A New Precedent for Data Protection in Colombia

Statutory Law 1581 of 2012 (October 17) is a data privacy law that was passed in the country of Colombia in 2012. Statutory Law 1581 of 2012 (October 17) was passed for the purposes of developing the “constitutional right that all people have to know, update and rectify the information that has been collected about them in databases or files, and the other rights, freedoms, and constitutional guarantees referred to in the Article 15 of the Political Constitution.”
As such Statutory Law 1581 of 2012 (October 17) establishes the legal basis upon which personal data may be collected and processed within Colombia, as well as the potential punishments that may be imposed as a result of non-compliance with the law.

How are data controllers and processors defined?

Statutory Law 1581 of 2012 (October 17) does not provide a definition for the terms data controller or processor. Alternatively, the law uses the phrase “responsible for the treatment of data” to refer to concepts of data controlling and processing. To this point, the law defines the term treatment as “any operation or set of operations on personal data, such as the collection, storage, use, circulation or deletion.” Moreover, an individual for an organization that is responsible for the treatment of data is defined as “a natural or legal person, public or private, that by itself or in association with others, carries out the Treatment of personal data on behalf of the Person Responsible for the Treatment”, or a “Natural or legal person, public or private, that by itself or in association with others, decides on the database and/or the Treatment of the data.”

What are the requirements of individuals and organizations?

Under Statutory Law 1581 of 2012 (October 17), individuals and organizations who are responsible for the treatment of personal data within Colombia are responsible for adhering to the following data protection principles when collecting or processing personal data:

• Principle of legality regarding data processing- Individuals and organizations are responsible for ensuring that any personal data they process is done so on the basis of legality.
• Principle of purpose- Individuals and organizations are responsible for ensuring that personal data is only collected or processed for legitimate and legal purposes, and said purposes must be in accordance with law and be informed to the applicable holder (data subject).
• Principle of freedom- The treatment of personal data can only be “exercised with the prior, express, and informed consent of the Holder. Personal data may not be obtained or disclosed without prior authorization, or in the absence of a legal or judicial mandate that relieves consent.”
• Principle of truthfulness or quality- All personal data that is subject to treatment must be complete, exact, verifiable, updated, and understandable.

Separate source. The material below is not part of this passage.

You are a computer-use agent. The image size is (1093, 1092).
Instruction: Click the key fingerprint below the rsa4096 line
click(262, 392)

The processing of personal data that is partial, fractional, incomplete, or misleading is strictly prohibited.
• Principle of transparency- During the course of the treatment of personal, data holders have the right to request information concerning such processes, at any time and without restrictions/.
• Principle of access and restricted circulation- The treatment of personal data is “subject to the limits that derive from the nature of the personal data, the provisions of this law and the Constitution. In this sense, the Treatment can only be done by persons authorized by the Holder and/or by the persons provided for in this law.”
• Security principle- All personal data that is to undergo treatment must be handled in accordance with appropriate technical, administrative, and human measures for the purposes of protecting said data from alteration, damage, loss, unauthorized access, or misuse.
• Principle of confidentiality- All individuals and organizations who engage in processes relating to the treatment of personal data must do so in accordance with the principle of confidentiality.

What are the rights of Colombian citizens under the Law?

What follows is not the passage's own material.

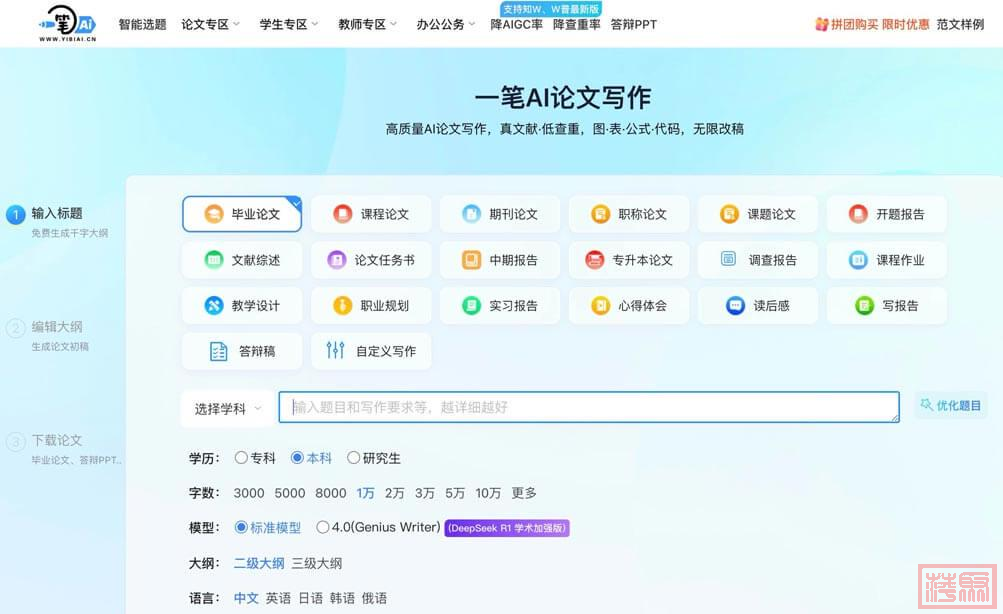Image resolution: width=1003 pixels, height=614 pixels.
Task: Select the 读后感 chat bubble icon
Action: 735,306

Under Statutory Law 1581 of 2012 (October 17), Colombian citizens have the following rights as it relates to the protection of their personal data:

• The right to access.
• The right to be informed.
• The right to erasure.
• The right to rectification.
• The right to object or opt-out.
• The right to file a complaint.

In terms of the enforcement of the law, the “Superintendency of Industry and Commerce, through a Delegation for the Protection of Personal Data, will exercise vigilance to guarantee that in the Processing of personal data the principles, rights, guarantees, and procedures provided for in this law are respected.” To this end, individuals and organizations within Colombia who violate the provisions of the law are subject to a variety of penalties and punishments, including “fines of a personal and institutional nature up to the equivalent of two thousand (2,000) legal monthly minimum wages”, and the “suspension of the activities related to the Treatment up to a term of six (6) months”, among others.

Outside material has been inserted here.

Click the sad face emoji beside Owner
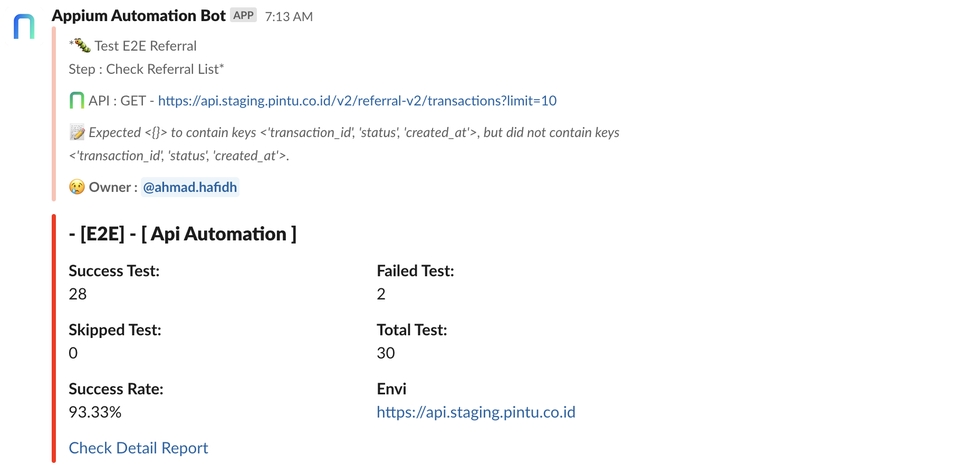Screen dimensions: 960x465 [77, 187]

Through the passing of Statutory Law 1581 of 2012 (October 17), the country of Colombia was able to effectively guarantee the data protection and personal privacy rights of their respective citizens. As such, Colombia has joined the ranks of other nations within South American that have taken to legislative measures to protect the personal data of its citizens, as illustrated by laws such as Brazil’s General Data Protection Law or LGPD and Ecuador’s Personal Data Protection Law. More importantly. However, Colombian citizens can have the peace of mind that their personal data is being protected at all times.